I'll start answering the last question. When to use a macro instead of a function. The macros do things the functions can't, and the functions do thing the macros can't, so it'll be hard to mix them, but let's go deeper.
You use functions when you want the arguments evaluated and macros when you want the arguments un-evaluated. That's not very useful, is it? You use macros when you want to write something in a different way, when you see a pattern and you want to abstract. For example: I define three functions called foo-create, foo-process and foo-destroy for different values of foo and with similar bodies where the only change is foo. There's a pattern but a too-high level for a function, so you create a macro.

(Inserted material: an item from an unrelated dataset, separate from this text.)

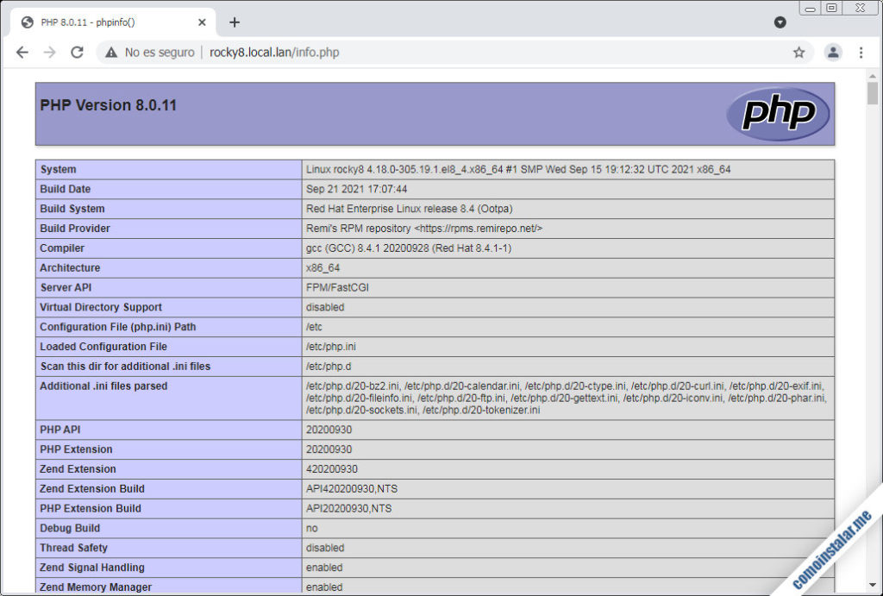The image size is (883, 596).
Task: Click the phpinfo favicon on the tab
Action: coord(27,22)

In my humble experience, macros in Scheme are to used as much as in other Lisps, like Common Lisp or Clojure. I suppose it's proof that maybe hygienic macros are not such a good idea, and here I would disagree with Paul Graham about why. It's not because sometimes you want to be dirty (un-hygienic) but because hygienic macros end up being complex or convoluted.

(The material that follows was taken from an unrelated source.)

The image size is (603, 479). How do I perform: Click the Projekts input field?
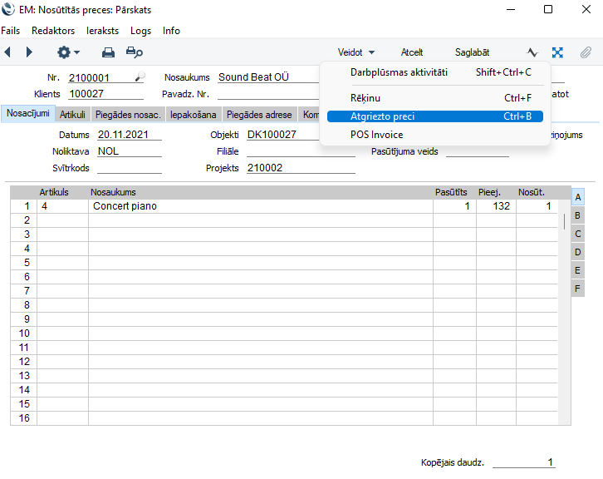click(x=301, y=168)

Practical Common Lisp, by Peter Seibel, has a good introduction to macros. On Lisp, by Paul Graham, might be a good source of more complicated examples. Also, have look at the built-in macros in, say, Common Lisp.
The Automata via Macros paper presents a functional programming pearl on implementing finite state machines via macros in Scheme.
The book The Reasoned Schemer ends with a full macro-based implementation of miniKanren, the logic programming language used in the book. This paper presents miniKanren and its implementation more formally and concisely than in the book.
An example of a more advanced macro that is not a lambda form in disguise is Common Lisp's macro with-slots, which makes object slot access look like ordinary variable access:
(with-slots (state door) car
(when (eq state :stopped)
(setq state :driving-around)
(setq door :closed)))
Note that this is not the same as binding the slot values to local variables and accessing those, as with-slots allows you to alter slots by way of SETQ and see external changes immediately.
I had a curry macro when I used to do a lot of scheme on my palm. It was pretty handy.
Scheme macros let you add features that the original language authors did not include themselves; that is the whole philosophy behind macros.
Here is a tiny example: PLT Scheme provides a language for writing presentations called Slideshow. I used macros to associate a slide number with a slide so that I could more easily manage them.
I’ve written a macro that provides infix syntax. Nothing too fancy; no precedence. While I’m generally fine with prefix syntax, I prefer infix for < and >.
I use them when procedures do not suffice.